Deacons Smith and Jones, two pillars of the church, were working in the hayfield of a Virginia farm. Suddenly Deacon Smith calleed out excitedly:
“What dis ah dun found in dis haystack?”
“Look ter me lack er jug ob licker”, Deacon Jones responded, his eyes rolling.
Both deacons pondered, and presently Deacon Smith said, gravely:
“Bro’ Jones, don’ yo’ allow we-all bettah drink up dis hyah, les’ some po’ weak brudder fin’ it an’ fall by de wayside?”

There is sparkling wordplay:

“I saw a big rat in my cook-stove and when I went for my revolver he ran out.”
“Did you shoot him?”
“How could I? He was out of my range.”

The sons of the auld sod get their share:

WANTED TO ACQUIT HIM.

A man arrested for murder bribed an Irishman on the jury with a hundred dollars to hold out for a verdict of manslaughter. The jury were out a long time and finally came in with a verdict of manslaughter. The man rushed up to the Irish juror and said “I’m obliged to you, my firend. Did you have a hard time?” “Yes,” said the Irish. “A h–ll of a time. The other eleven wanted to acquit yer.”

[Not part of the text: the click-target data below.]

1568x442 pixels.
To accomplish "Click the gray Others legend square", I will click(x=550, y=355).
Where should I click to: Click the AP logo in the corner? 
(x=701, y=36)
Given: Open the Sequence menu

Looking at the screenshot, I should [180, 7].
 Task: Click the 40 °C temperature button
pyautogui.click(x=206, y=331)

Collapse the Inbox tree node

Finally, we see that the furious debate over the truth of religious beliefs, which has consumed no little space in these very pages lately, is nothing new:

The Retort Courteous.

A Scotch girl, rosy-cheeked and demure, was in one corner of a compartment in a Continental train. In the corner opposite sat a heavy German. The Scotch girl was reading in the Bible. The German noticed the fact. After looking the girl over critically he asked her whether she actually believed all she found in the Bible.
“Aye,” answered she, raising her eyes to him from the page.
“Not the story of Adam and Eve?”
“Aye.”
“And of Cain and Abel?”
“Aye.”
“But certainly you don’t belive the story of Jonah and the whale?”
The girl said she believed that, too. The German was puzzled.
“But how are you going to prove it? Ask Jonah when you get to heaven?”
The idea struck the girl as a good one, and she said she could prove it that way.
“Suppose he isn’t there? What then?”
“Ah,” said the demure maiden, “then
you ask him.”

I’ll get back to you with those convivial toasts.